● **ACTION ITEM**:
Repeat only what runs from the line with "Click Cancel to dismiss the dialog" through the last line of the data below, both included, keeping every word as it is and leaving out the pictures.

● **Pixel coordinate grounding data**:
====================

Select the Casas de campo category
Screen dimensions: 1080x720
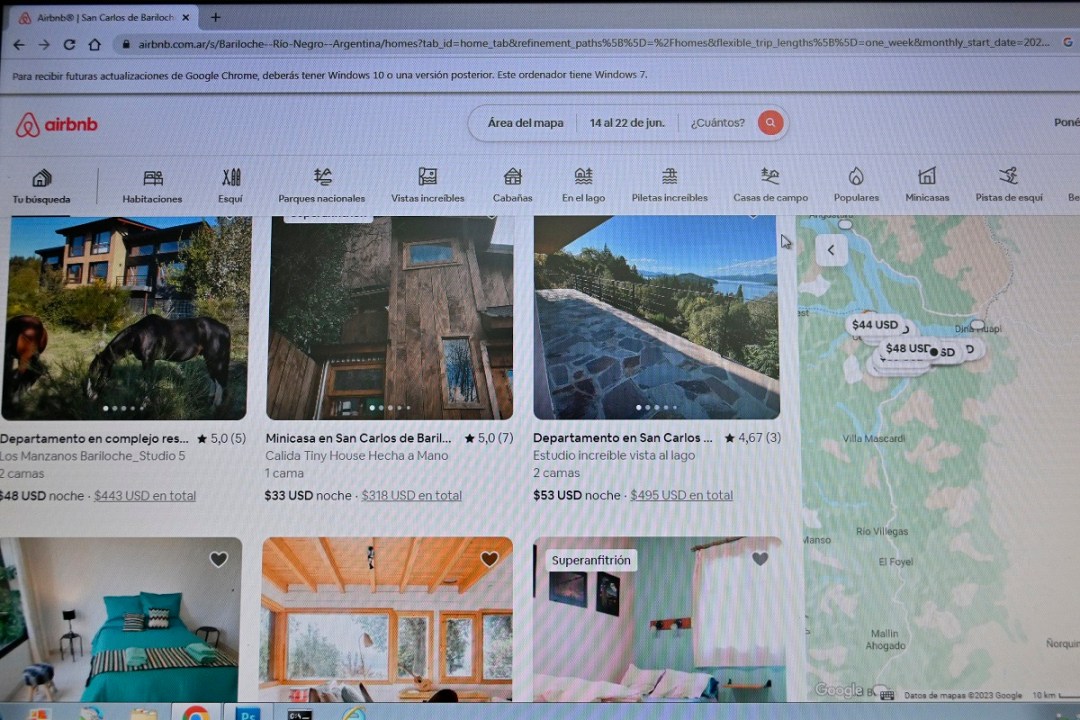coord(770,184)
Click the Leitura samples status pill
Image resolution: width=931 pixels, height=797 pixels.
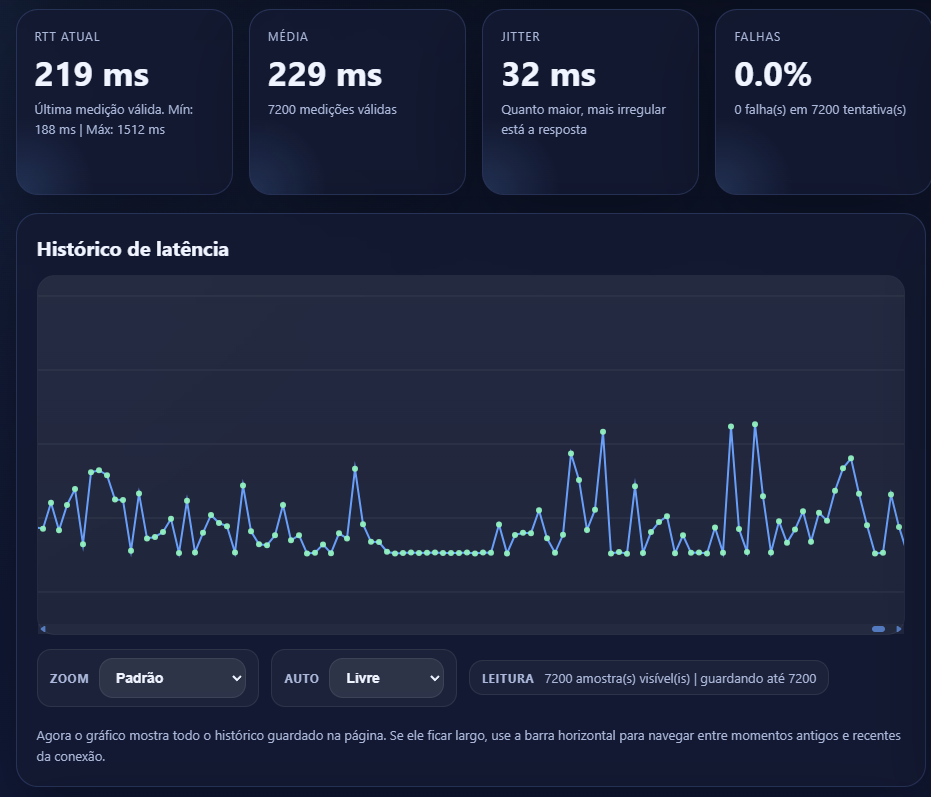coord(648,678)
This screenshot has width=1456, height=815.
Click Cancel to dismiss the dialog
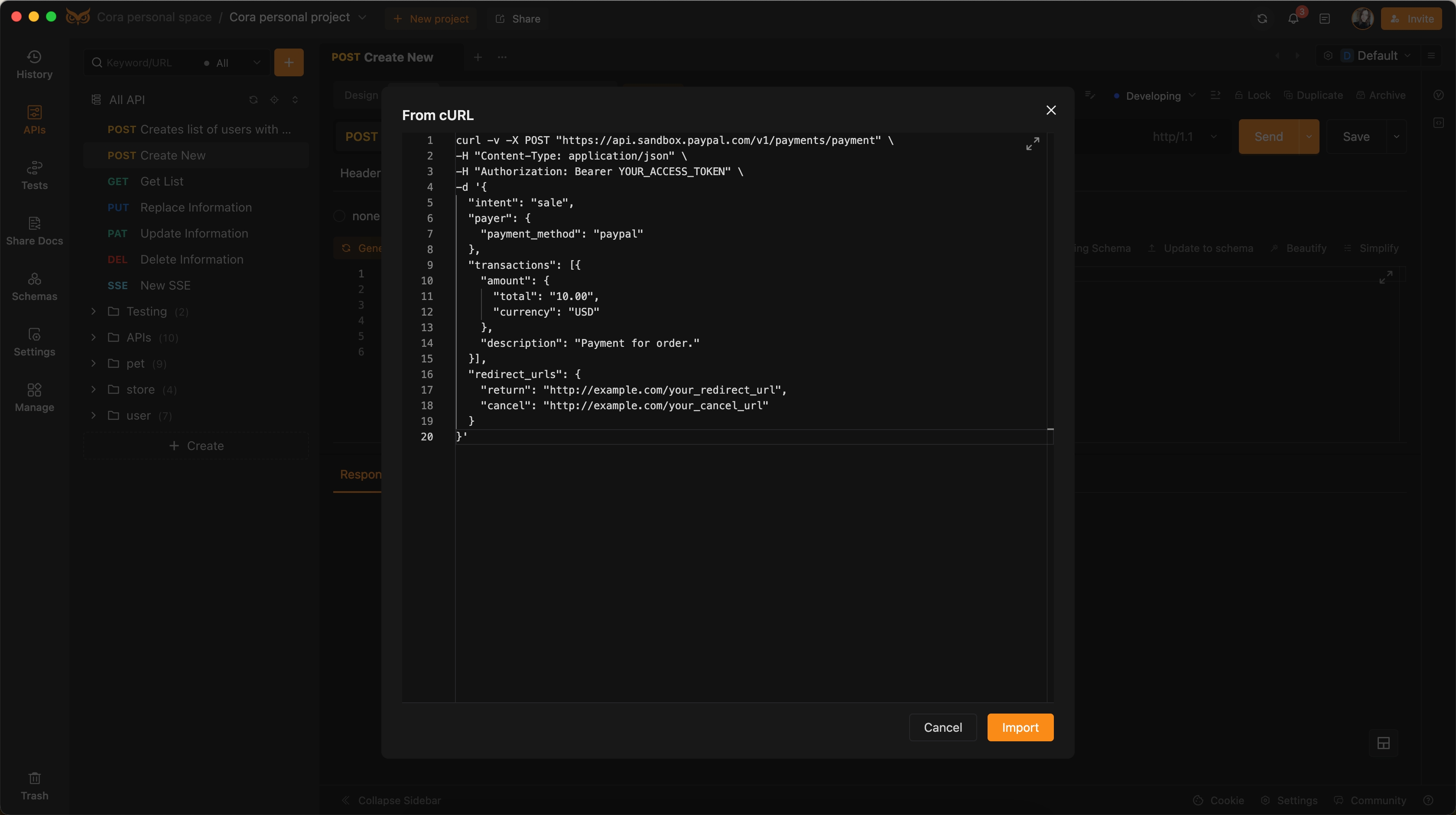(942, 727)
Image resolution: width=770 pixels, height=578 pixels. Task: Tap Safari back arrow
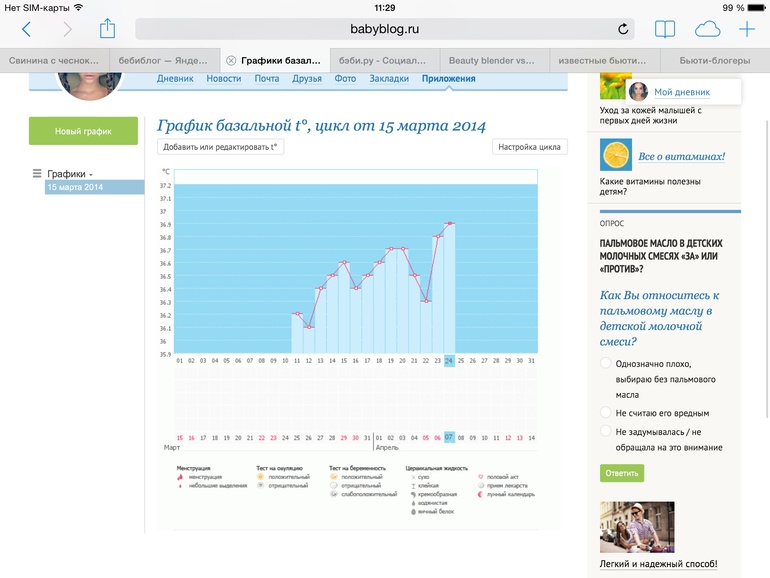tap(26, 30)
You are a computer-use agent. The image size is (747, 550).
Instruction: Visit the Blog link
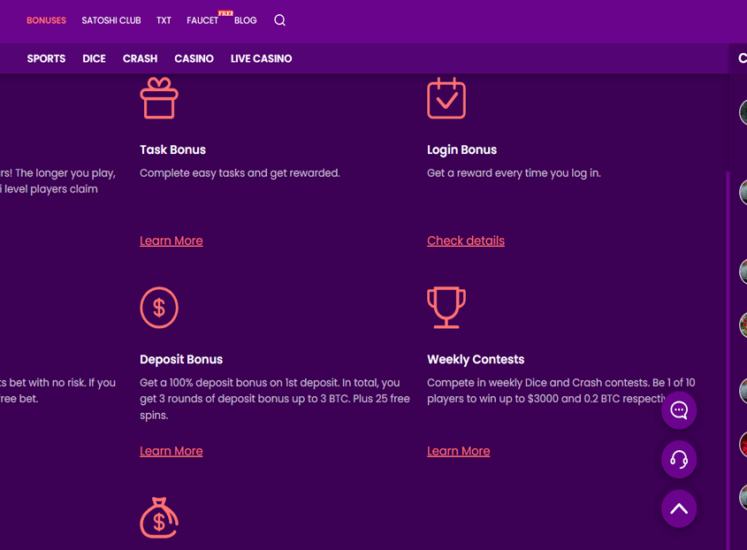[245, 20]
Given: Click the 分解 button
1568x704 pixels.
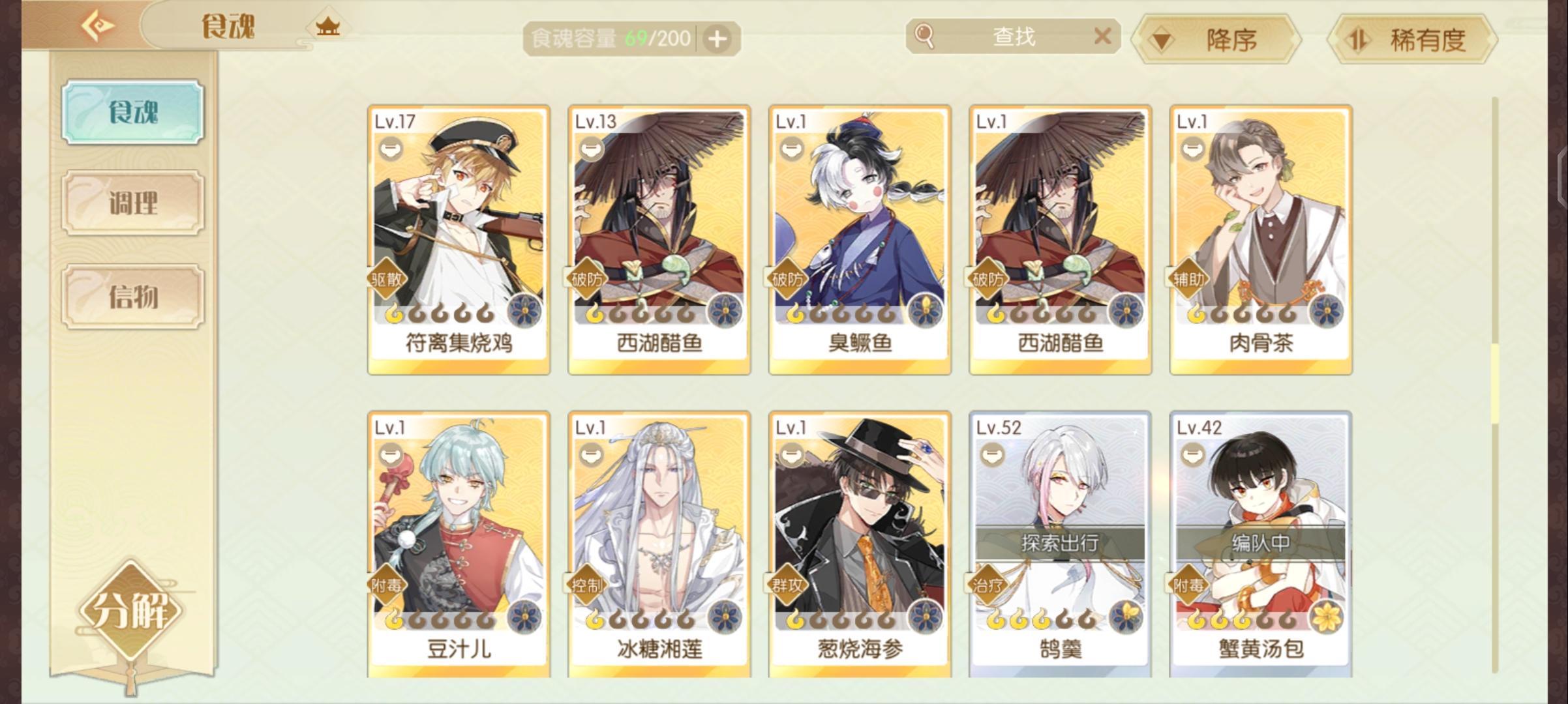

====================

● **TASK RESULT**:
Click Cancel to dismiss the dialog
(942, 727)
Image resolution: width=770 pixels, height=578 pixels. Task: Tap Safari back arrow
tap(26, 30)
You are a computer-use agent. The image size is (747, 550).
Instruction: Visit the Blog link
[245, 20]
Given: Click the 分解 button
1568x704 pixels.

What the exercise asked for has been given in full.